The problem you’re having is that LEFT JOIN takes precedence over the , JOIN.
What MySQL does is first perform the following JOIN


  TechReport tr
LEFT JOIN
  Category ct
ON
  ct.CTid = c.Pid AND ct.CTid = j.Pid AND ct.CTid = eb.Pid
  AND ct.CTid = t.Pid AND ct.CTid = p.Pid AND ct.CTid = m.Pid
  AND ct.CTid = u.Pid AND ct.CTid = ms.Pid AND ct.CTid = w.Pid
  AND ct.CTid = tr.Pid

before performing the other JOINs. Since the only tables referenced in the JOIN above are tr and ct all references to other tables are not resolvable by MySQL.

To overcome this you should replace all , JOINs with INNER JOINs.
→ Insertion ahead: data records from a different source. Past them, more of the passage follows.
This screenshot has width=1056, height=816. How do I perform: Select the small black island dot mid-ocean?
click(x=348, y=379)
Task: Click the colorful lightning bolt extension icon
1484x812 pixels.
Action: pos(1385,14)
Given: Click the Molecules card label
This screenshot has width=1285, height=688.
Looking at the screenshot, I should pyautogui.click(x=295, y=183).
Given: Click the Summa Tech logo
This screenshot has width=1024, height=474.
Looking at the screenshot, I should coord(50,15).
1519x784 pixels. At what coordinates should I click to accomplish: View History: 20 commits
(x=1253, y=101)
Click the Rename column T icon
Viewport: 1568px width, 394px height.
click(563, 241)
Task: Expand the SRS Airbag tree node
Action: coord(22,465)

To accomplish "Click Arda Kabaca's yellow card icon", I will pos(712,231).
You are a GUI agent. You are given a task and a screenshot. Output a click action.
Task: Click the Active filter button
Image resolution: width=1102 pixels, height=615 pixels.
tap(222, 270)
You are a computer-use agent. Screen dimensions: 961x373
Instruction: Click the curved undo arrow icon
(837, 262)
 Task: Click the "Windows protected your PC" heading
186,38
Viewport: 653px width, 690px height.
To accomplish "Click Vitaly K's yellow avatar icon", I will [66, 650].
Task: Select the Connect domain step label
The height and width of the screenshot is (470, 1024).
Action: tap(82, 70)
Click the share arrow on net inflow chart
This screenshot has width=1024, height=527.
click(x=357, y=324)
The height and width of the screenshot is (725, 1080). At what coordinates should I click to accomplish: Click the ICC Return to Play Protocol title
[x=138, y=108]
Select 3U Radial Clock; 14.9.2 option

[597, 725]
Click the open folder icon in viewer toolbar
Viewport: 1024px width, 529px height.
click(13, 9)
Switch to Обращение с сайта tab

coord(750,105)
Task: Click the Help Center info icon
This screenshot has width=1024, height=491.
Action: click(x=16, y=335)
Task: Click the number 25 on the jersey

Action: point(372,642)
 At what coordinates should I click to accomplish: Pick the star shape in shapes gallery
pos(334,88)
Also, I’d incorporate the WHERE clause in the ON clause.

SELECT
   something
 , anything
 , just_not_the_dreaded_start
FROM
   ConfPaper c
      INNER JOIN
   JournalArticle j
      INNER JOIN
   EdBookChapter eb
      INNER JOIN
   Thesis t
      INNER JOIN
   Patent p
      INNER JOIN
   Monograph m
      INNER JOIN
   Unpublished u
      INNER JOIN
   Misc ms
      INNER JOIN
   Website w
      INNER JOIN
   TechReport tr
      LEFT JOIN
   Category ct
      ON
   ct.CTid = c.Pid AND c.CPdeleted = 0
      AND
   ct.CTid = j.Pid AND j.JAdeleted = 0
      AND
   ct.CTid = eb.Pid AND eb.EBCdeleted = 0
      AND
   ct.CTid = t.Pid AND t.THdeleted = 0
      AND
   ct.CTid = p.Pid AND p.PTdeleted = 0
      AND
   ct.CTid = m.Pid AND m.MOdeleted = 0
      AND
   ct.CTid = u.Pid AND u.UNdeleted = 0
      AND
   ct.CTid = ms.Pid AND ms.MIdeleted = 0
      AND
   ct.CTid = w.Pid AND w.WSdeleted = 0
      AND
   ct.CTid = tr.Pid AND tr.TRdeleted = 0
ORDER BY
   rand()
LIMIT
   6

As for optimizing, don’t use the evil * in the SELECT clause, but actually write out the fields you need, and incorporate the WHERE clause in JOIN creteria (ON clause) like I did above.
Without further knowledge of the tables I can’t make any more suggestions beside try an EXPLAIN for the query to see if the indices are correct.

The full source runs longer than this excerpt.